§ Source passage:
Other objects, features and advantages of the invention, and a better
understanding of its construction and operation, will be had from the
following detailed description, taken in conjunction with the accompanying
drawings.
BRIEF DESCRIPTION OF THE DRAWINGS
FIG. 1 is a perspective view, partially cut away, of an eight-cylinder,
two-cycle diesel engine constructed in accordance with the principles of
this invention;
FIG. 2 is a cross-section along a vertical plane perpendicular to the axis
of the crankshaft and which bisects a pair of opposed power cylinders and
shows the pistons in a first position;
FIG. 3 is a second vertical cross-section similar to FIG. 2 showing the
opposed pistons in a second position;
FIG. 4 is a third vertical cross-section similar to FIGS. 2 and 3 showing
the opposed pistons in a third position; and
FIG. 5 is a fragmentary perspective view showing the construction of the
lever mechanism.
DESCRIPTION OF THE PREFERRED EMBODIMENT
Referring to the drawings, the engine according to the invention,
illustrated as being of the diesel type, has four pairs of power
cylinders, eight in all, respectively designated as 10a and 10b, 12a and
12b, 14a and 14b, and 16a and 16b. An elongated housing 18 supports the
four pairs of power cylinders in a common horizontal plane in side-by-side
relationship so that the longitudinal axis of each pair is parallel to the
longitudinal axes of the other three pairs. A crankshaft 20 is supported
with in housing 18, there being only one crankshaft for the eight power
cylinders.
Air under pressure is supplied to power cylinders 10a, 12a, 14a and 16a via
an air manifold 22a and to power cylinders 10b, 12b, 14b and 16b via a
second manifold 22b by a suitable compressor 30 mounted on and driven in
rotation by the engine crankshaft. The compressor may take the form of a
two-stage compressor capable of displacing a volume of air necessary to
support combustion in the eight cylinders, which may be of the order of
200 cubic inches in an engine of typical size, with the output of each
stage coupled to a respective manifold.
Each power cylinder is provided with a piston and a piston rod; the
construction of all pairs being the same except for the angle of their
associated crank arm of the crankshaft at any particular moment, it will
suffice to describe the details of only the pair 16a, 16b shown in
perspective in FIG. 1. More specifically, and with reference to FIG. 2,
cylinders 16a and 16b are respectively provided with pistons 32 and 34,
the cylinders being long in relation to their diameter; that is, the
length of the stroke of each piston exceeds its diameter. The piston rods
36 and 38 of power cylinders 32 and 34, respectively, are pivotally
connected at their inner ends to their respective pistons by means of
crosspins 40 and 42, respectively, and their outer ends are pivotally
connected to each other and to one end of an elongate lever arm 50 by
means of a crosspin 44.

§ What to do:
• A. In the engine passage, how many crankshafts serve the eight power cylinders?
• B. Why does the engine passage describe the details of only the pair of cylinders 16a and 16b?

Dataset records
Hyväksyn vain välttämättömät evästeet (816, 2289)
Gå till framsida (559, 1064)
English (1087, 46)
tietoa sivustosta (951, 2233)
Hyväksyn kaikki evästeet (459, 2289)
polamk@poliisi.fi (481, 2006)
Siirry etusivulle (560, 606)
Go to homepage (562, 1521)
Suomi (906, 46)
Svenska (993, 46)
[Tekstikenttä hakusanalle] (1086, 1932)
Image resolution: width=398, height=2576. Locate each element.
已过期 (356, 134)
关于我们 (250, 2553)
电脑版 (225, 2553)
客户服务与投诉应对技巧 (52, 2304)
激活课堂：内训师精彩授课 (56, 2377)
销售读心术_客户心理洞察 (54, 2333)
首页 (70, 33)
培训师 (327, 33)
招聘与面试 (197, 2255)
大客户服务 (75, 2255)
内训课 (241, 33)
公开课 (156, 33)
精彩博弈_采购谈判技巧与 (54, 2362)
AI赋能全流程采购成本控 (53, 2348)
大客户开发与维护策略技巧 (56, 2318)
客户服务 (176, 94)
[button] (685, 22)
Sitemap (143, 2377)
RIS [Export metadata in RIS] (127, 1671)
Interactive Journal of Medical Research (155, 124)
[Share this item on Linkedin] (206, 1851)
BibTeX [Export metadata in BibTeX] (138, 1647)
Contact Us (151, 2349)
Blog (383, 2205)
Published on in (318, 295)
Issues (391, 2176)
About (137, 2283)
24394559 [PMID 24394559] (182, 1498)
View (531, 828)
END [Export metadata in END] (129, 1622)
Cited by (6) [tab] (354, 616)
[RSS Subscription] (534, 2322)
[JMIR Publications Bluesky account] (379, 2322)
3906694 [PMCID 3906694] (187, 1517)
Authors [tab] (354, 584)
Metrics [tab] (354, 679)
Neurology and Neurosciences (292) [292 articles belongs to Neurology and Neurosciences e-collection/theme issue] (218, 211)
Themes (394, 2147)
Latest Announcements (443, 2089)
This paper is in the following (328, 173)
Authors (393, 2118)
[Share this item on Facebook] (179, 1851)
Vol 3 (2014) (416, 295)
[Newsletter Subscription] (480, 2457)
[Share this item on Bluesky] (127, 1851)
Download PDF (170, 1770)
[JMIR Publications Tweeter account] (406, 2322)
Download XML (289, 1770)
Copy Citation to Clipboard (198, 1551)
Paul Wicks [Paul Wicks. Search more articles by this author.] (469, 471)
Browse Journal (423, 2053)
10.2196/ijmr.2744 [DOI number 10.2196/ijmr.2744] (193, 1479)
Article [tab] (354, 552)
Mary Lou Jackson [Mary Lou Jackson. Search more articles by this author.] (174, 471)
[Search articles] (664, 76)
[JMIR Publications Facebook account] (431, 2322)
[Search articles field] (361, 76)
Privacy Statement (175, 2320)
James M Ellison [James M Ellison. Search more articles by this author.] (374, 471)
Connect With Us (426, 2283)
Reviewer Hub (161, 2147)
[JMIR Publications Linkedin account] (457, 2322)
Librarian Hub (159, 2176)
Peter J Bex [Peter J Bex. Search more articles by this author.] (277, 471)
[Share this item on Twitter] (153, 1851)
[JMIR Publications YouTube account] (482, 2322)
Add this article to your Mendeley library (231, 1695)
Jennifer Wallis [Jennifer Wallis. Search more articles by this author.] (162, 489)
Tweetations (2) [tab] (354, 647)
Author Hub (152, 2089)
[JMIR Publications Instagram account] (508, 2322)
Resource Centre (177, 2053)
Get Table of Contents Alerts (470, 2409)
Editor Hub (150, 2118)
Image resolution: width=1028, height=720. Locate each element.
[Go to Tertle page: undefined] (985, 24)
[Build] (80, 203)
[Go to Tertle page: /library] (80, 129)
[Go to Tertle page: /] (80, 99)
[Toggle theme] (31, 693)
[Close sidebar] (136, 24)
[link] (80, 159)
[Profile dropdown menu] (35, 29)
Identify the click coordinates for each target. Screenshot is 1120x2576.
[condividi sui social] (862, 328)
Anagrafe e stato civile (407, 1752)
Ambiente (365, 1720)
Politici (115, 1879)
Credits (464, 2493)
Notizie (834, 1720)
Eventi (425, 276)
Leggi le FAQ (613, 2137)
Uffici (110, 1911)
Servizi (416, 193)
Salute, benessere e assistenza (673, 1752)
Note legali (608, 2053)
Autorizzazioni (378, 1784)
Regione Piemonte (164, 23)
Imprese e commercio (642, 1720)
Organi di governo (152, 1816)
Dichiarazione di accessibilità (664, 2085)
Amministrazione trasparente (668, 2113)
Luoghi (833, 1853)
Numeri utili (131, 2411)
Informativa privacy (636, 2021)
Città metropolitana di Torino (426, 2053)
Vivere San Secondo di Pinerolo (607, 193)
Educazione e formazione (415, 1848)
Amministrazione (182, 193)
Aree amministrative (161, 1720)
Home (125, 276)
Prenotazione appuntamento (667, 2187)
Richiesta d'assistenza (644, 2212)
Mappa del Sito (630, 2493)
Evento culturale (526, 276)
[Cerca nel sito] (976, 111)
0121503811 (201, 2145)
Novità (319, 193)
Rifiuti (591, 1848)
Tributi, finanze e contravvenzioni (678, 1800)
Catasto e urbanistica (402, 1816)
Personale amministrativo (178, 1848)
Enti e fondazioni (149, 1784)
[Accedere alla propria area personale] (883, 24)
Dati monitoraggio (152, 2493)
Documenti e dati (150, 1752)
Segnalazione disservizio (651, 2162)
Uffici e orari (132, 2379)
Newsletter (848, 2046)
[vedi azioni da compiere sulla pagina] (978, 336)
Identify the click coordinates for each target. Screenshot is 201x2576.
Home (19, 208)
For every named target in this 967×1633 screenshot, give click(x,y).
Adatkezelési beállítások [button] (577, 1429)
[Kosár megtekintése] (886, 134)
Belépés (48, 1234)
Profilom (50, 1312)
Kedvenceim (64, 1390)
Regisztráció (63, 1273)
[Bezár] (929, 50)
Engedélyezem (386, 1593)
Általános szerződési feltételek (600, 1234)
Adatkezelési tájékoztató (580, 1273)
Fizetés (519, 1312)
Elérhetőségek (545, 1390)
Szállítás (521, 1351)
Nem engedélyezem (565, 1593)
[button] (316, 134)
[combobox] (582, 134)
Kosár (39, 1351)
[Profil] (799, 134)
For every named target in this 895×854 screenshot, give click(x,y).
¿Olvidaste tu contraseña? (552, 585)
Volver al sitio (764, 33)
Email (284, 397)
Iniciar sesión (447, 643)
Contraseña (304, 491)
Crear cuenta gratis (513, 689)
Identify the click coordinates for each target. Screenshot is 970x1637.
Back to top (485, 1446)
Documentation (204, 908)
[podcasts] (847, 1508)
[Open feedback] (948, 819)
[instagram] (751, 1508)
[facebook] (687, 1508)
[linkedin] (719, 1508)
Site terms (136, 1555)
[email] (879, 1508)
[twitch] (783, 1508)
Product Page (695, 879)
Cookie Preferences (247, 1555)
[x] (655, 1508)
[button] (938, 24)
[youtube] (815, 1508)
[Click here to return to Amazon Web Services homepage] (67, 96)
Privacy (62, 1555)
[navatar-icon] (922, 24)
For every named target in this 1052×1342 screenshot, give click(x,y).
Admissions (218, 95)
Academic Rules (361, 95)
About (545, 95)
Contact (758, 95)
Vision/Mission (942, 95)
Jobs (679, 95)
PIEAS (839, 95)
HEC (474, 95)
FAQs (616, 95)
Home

§ Answers for this exercise:
• A. One crankshaft serves all eight power cylinders.

• B. All pairs are built the same way. The only difference is the angle of each pair's crank arm on the crankshaft at any given moment, so describing one pair is enough.